Re: Don't believe the offshore hype? (long)
This isn't rocket science, just basic economics. All the progress in human
history is a consequence of the drive to use resources (capital, labor, and
raw materials) more efficiently in order to produce goods and services more
cheaply. This process makes the world richer and everyone everywhere better
off in the long run.
Of course, in the short run, some people benefit immediately (people
working -- or applying for jobs -- at Compaq, which sold a few thousand
computers to the 24/7 call center), while others are temporarily hurt (the
laid-off US call center workers). Do we stop or slow economic progress,
making us all poorer, in order to avert or ease the temporary pain of a few?
... and other good stuff [lots snipped for space]
There is a lot of whose-ox-is-gored stuff going on in this discussion (not just in techwr-l, but in general). There is one broad topic I haven't seen covered, though.
What is the mix of economic activity that we need in order to have a sustainable economy? For example, if we export 100% of our manufacturing jobs to China (not an inconceivable eventuality), what does that leave us by way of primary industries--things that can bring money in or create money from resources? It leaves us raw material extraction (you can't mine American coal in China); agriculture (you can't export our soil, water, and climate per se, but only the produce from them); trade (import/export, design and marketing); I'm not sure what else.
Services can either be secondary (flipping burgers, clerking at Wal*Mart) or primary (banking and finance, consulting, IT), but the primary ones can all be done elsewhere just as manufacturing can be (as we are learning).
So here's the thing. All the people who now work in manufacturing and primary services--what are they going to do for a living in the new world economy? Are they going to go back to the mines, forests, and farms? Do we become an economic colony of China? Are they going to go to work for the new trading houses that are going to spring up to replace the ones that China closes in Hong Kong? (And why would China do that?)

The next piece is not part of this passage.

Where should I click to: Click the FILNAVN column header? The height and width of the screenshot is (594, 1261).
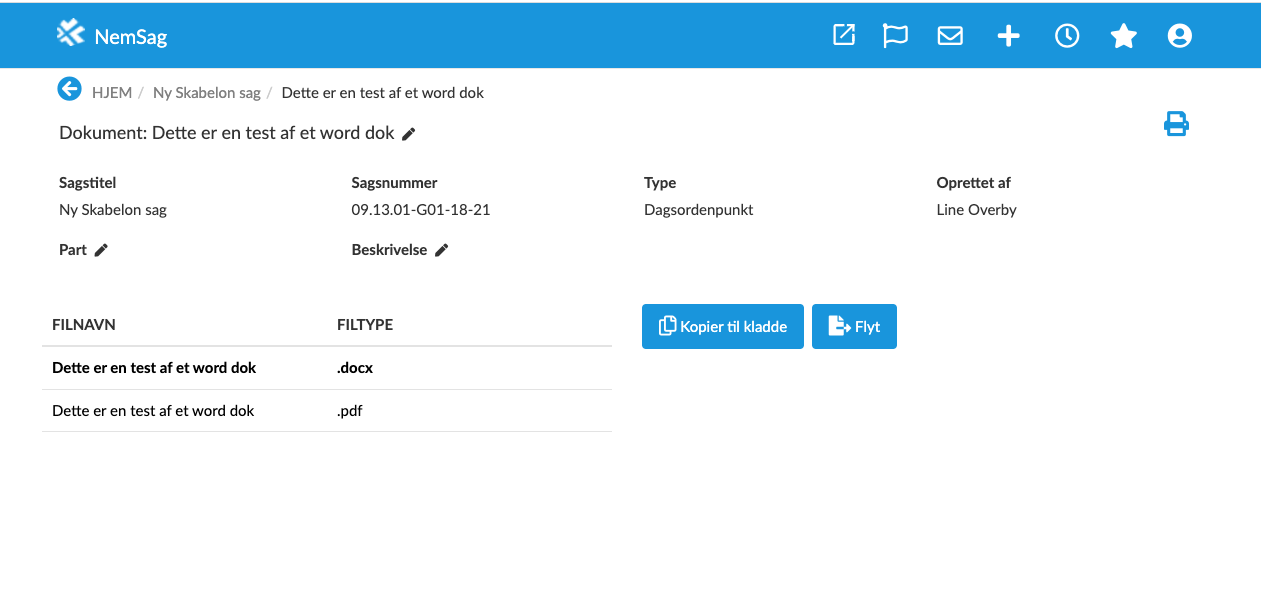point(84,325)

The fact is that we don't really need a whole lot more people farming or mining or cutting down trees. So we will create an immense class of people with nothing to do, which isn't good for social order, let alone an economy.
I'm not trying to predict dire consequences or erect trade barriers. I'm just asking how an expanding world economy (China, India, and everyone else industrializing and raising their standard of living, all of which is a good thing) plays out in terms of providing fulfilling work appropriate to people's abilities all over the world. You can't have a model that says the people in the lower two-thirds of the bell curve (no matter what you're measuring) have to move to another country to find work. You can't have a model that says we don't have to do anything productive because the world will be so rich in goods that nobody has to work.
And what about population dynamics? Major industrial nations have negative population growth if you exclude immigration. That's a result of wealth and financial stability. So sure, all those poor people from the South can come and clean our offices and tend our children and flip our burgers. But if we suddenly have a lower standard of living because we've exported all the middle-class, middle-ability jobs, our birth rate will go up and then that equation doesn't work either.
So since none of this Malthusian crap is going to fly, my question remains: What is the mix of economic activity that we need in order to have a sustainable economy after we get through the present dislocations?